[Data records — start]

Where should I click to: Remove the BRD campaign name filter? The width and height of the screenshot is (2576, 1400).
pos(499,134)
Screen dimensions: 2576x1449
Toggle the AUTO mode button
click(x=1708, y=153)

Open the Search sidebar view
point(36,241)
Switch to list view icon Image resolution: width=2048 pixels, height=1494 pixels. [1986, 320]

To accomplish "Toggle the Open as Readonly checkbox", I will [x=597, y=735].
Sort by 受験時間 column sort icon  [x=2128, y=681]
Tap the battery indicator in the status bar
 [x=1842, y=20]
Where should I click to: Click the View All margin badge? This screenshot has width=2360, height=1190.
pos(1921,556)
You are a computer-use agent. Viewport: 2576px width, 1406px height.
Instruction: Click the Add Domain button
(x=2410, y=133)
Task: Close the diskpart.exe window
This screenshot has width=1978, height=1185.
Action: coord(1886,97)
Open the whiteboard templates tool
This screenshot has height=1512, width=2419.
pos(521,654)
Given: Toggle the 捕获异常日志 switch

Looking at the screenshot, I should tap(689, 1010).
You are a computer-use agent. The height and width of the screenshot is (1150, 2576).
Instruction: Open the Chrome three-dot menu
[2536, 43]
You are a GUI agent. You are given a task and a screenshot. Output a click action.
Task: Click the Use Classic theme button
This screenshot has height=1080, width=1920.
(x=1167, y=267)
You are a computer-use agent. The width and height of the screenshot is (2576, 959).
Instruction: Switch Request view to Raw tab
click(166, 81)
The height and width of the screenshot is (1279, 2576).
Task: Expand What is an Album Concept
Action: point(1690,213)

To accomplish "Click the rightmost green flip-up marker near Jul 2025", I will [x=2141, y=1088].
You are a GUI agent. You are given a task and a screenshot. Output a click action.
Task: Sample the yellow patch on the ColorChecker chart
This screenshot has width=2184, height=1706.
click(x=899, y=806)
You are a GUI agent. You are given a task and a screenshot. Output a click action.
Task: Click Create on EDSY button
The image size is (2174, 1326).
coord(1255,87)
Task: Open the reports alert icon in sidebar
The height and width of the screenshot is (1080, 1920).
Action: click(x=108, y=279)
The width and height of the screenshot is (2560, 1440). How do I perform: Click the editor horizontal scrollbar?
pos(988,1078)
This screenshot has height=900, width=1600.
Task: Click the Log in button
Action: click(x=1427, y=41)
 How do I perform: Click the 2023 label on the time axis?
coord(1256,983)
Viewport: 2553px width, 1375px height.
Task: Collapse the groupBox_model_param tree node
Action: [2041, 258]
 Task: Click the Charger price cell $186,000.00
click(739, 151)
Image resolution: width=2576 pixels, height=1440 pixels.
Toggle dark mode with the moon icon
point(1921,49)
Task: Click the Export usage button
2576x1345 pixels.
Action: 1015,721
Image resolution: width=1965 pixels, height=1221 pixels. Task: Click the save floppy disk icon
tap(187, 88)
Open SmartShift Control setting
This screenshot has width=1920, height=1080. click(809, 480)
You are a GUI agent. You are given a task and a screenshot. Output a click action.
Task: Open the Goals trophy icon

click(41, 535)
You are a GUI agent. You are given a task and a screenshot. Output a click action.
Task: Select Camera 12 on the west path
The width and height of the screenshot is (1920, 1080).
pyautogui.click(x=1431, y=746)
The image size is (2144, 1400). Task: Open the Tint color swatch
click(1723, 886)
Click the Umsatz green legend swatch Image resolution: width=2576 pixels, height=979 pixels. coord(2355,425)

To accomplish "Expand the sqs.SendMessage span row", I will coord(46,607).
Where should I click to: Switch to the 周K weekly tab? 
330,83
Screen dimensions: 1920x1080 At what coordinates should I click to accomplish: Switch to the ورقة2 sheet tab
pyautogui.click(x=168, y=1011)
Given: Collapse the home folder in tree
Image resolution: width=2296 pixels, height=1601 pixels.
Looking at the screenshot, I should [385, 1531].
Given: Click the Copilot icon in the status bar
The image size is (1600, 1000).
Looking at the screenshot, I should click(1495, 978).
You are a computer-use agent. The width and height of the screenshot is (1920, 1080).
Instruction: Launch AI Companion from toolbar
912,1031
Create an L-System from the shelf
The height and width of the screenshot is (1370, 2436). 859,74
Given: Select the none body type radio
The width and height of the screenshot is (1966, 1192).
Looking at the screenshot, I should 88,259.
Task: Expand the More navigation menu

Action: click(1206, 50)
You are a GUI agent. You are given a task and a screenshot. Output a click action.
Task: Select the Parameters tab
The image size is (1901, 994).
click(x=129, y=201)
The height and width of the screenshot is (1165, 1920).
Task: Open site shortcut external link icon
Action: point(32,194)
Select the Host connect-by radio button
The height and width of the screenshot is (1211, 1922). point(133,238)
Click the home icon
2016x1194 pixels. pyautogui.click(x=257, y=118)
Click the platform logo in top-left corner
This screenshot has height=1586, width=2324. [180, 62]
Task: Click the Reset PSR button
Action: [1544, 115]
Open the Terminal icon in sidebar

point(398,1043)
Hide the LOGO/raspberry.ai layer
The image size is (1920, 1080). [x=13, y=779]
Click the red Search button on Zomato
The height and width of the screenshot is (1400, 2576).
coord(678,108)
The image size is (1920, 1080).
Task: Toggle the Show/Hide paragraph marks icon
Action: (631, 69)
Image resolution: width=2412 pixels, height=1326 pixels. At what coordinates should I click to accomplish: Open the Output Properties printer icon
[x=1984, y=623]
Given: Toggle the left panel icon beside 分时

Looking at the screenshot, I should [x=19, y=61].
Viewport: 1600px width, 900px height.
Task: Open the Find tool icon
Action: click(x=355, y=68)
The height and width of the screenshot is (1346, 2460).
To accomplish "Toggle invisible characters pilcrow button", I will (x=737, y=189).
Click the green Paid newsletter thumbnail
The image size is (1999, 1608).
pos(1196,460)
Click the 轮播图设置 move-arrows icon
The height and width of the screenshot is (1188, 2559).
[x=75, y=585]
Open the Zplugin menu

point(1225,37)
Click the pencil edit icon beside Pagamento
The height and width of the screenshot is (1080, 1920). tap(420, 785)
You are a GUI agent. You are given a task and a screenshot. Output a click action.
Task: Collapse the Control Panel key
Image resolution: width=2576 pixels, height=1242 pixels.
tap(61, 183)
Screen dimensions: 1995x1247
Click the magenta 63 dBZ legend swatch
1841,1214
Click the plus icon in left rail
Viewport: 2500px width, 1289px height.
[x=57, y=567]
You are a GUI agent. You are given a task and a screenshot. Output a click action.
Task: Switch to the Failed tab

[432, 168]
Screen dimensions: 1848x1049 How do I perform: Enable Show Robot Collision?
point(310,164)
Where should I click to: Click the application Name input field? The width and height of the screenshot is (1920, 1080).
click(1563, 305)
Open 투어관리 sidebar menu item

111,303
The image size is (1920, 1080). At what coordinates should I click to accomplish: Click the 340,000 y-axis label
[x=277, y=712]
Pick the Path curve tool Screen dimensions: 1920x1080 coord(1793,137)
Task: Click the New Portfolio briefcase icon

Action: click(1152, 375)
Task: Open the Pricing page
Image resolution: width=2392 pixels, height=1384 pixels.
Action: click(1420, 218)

[Data records — finish]

- **Instructions for the task**
For this exercise, output exactly the lines above from the line with "Image resolution: width=1965" to the line with "Given: Click the", counting both, and leave out the rest.

- **Answer section**
Image resolution: width=1965 pixels, height=1221 pixels. Task: Click the save floppy disk icon
tap(187, 88)
Open SmartShift Control setting
This screenshot has width=1920, height=1080. click(809, 480)
You are a GUI agent. You are given a task and a screenshot. Output a click action.
Task: Open the Goals trophy icon

click(41, 535)
You are a GUI agent. You are given a task and a screenshot. Output a click action.
Task: Select Camera 12 on the west path
The width and height of the screenshot is (1920, 1080).
pyautogui.click(x=1431, y=746)
The image size is (2144, 1400). Task: Open the Tint color swatch
click(1723, 886)
Click the Umsatz green legend swatch Image resolution: width=2576 pixels, height=979 pixels. coord(2355,425)

To accomplish "Expand the sqs.SendMessage span row", I will coord(46,607).
Where should I click to: Switch to the 周K weekly tab? 
330,83
Screen dimensions: 1920x1080 At what coordinates should I click to accomplish: Switch to the ورقة2 sheet tab
pyautogui.click(x=168, y=1011)
Given: Collapse the home folder in tree
Image resolution: width=2296 pixels, height=1601 pixels.
Looking at the screenshot, I should [385, 1531].
Given: Click the Copilot icon in the status bar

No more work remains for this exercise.